Fukushima-Gedenken und Ostermarsch

Wir unterstützen  Projekte, die sich für Frieden und soziale Gerechtigkeit einsetzen, so auch die Mahnwache zum Gedenken an Fukushima und den Ostermarsch.

Zur Fukushima-Mahnwache am 10. März trugen die VeranstalterInnen Schutzanzüge und verteilten Jodtabletten, so konnte man gleich erkennen, was mindestens auf uns zukommt, wenn eins der AKWs in der BRD oder drum herum ausser Kontrolle geraten sollte oder die Atommüllfässer, von denen man immer noch nicht weiß, wohin damit, lecken sollten.
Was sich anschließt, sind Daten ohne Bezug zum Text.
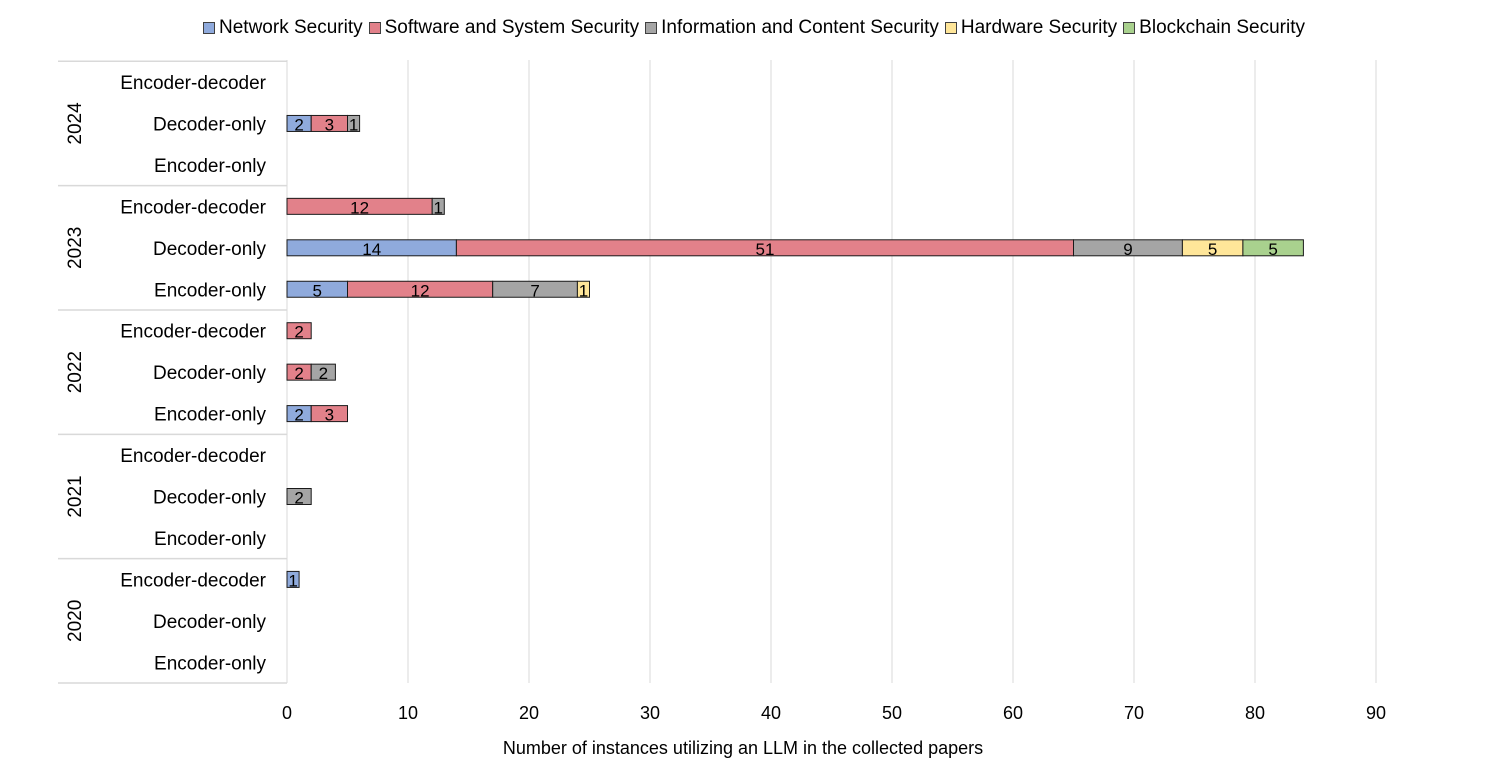 The height and width of the screenshot is (766, 1508). Describe the element at coordinates (892, 713) in the screenshot. I see `x-tick-label: 50` at that location.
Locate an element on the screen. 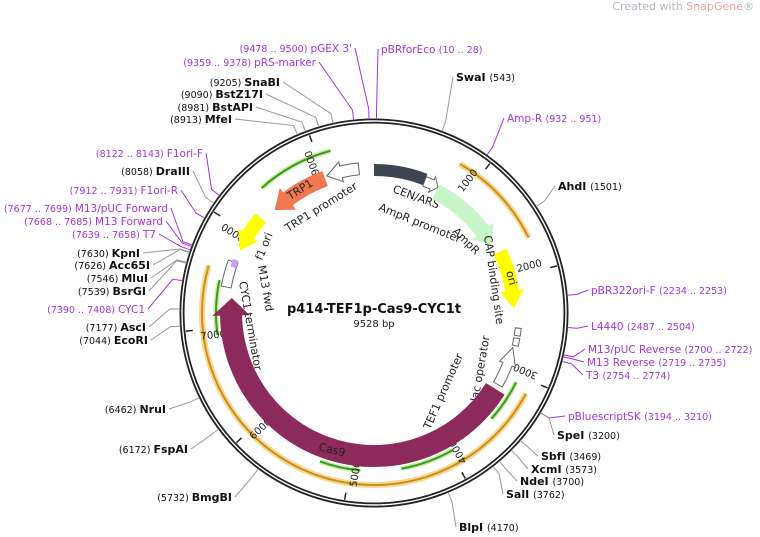 The height and width of the screenshot is (537, 760). primer-m13-puc-reverse: M13/pUC Reverse (2700 .. 2722) is located at coordinates (670, 350).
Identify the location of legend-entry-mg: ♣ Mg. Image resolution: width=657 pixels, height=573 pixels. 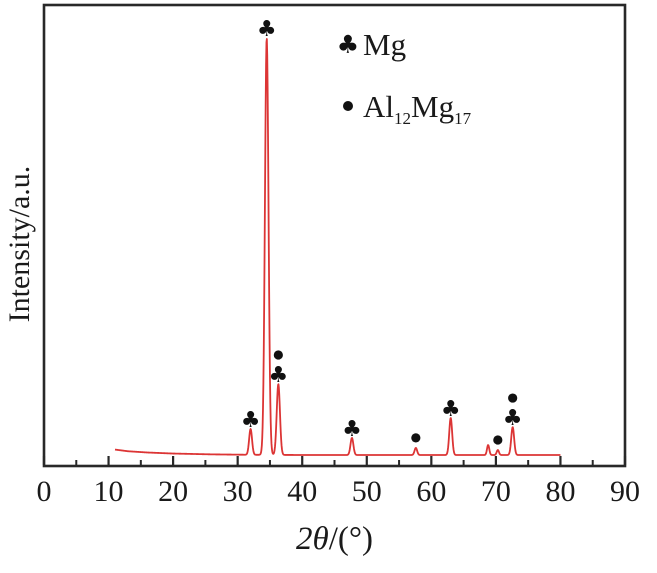
(404, 44).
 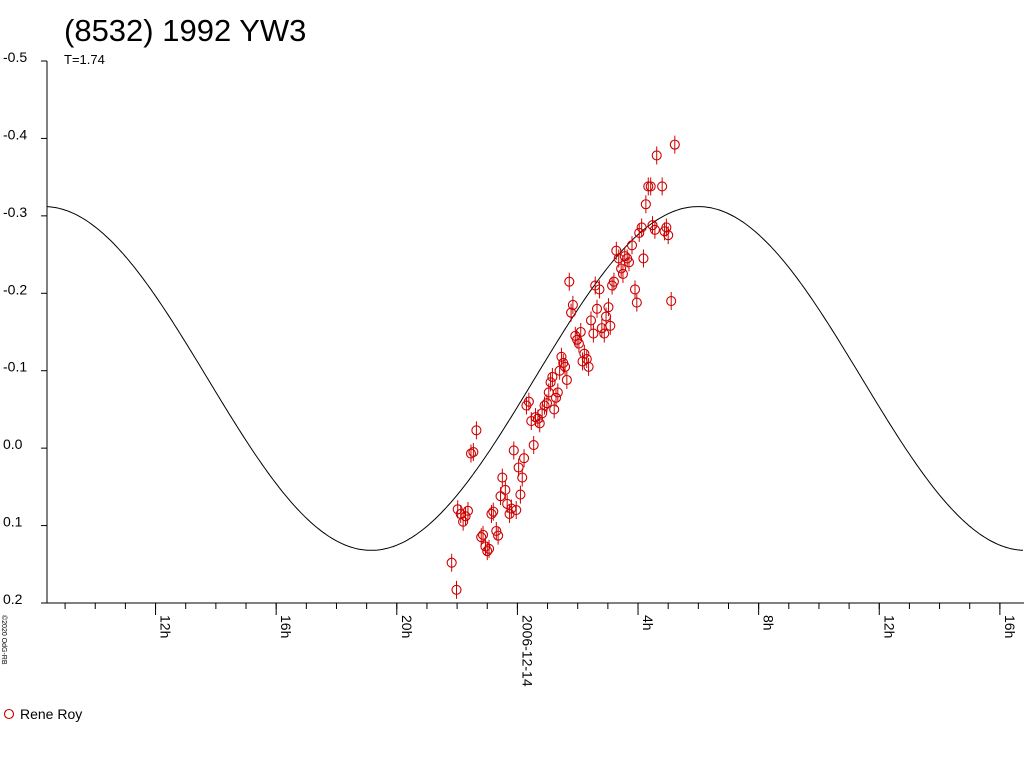 I want to click on x-axis-ticks: 12h 16h 20h 2006-12-14 4h 8h 12h 16h, so click(x=541, y=645).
Impressionen von der Mahnwache:

 

Zum Ostermarsch waren wir mit unserem Transparent dabei, auch hier gibt es ein paar Bild-Impressionen.

 

Die angesprochenen Themen waren vielfältig, von der Warnung vor einer weiteren Konfrontation mit Russland und der Aufforderung zum Gespräch bis zur persönlichen Verantwortung für Armut und Kriege in der Welt. Besonders interessant war die Gegenüberstellung von Rüstungsausgaben und sozialen Kürzungen, niedrigen Löhnen und ähnlichen Auswirkungen des Kapitalismus durch Verdi-Sprecher Stefan  Groll.

Zusätzlich zu den auf dem Flugblatt genannten RednerInnen sprach auch noch Elisabeth Heyn von IPPNW – Ärzte in sozialer Verantwortung.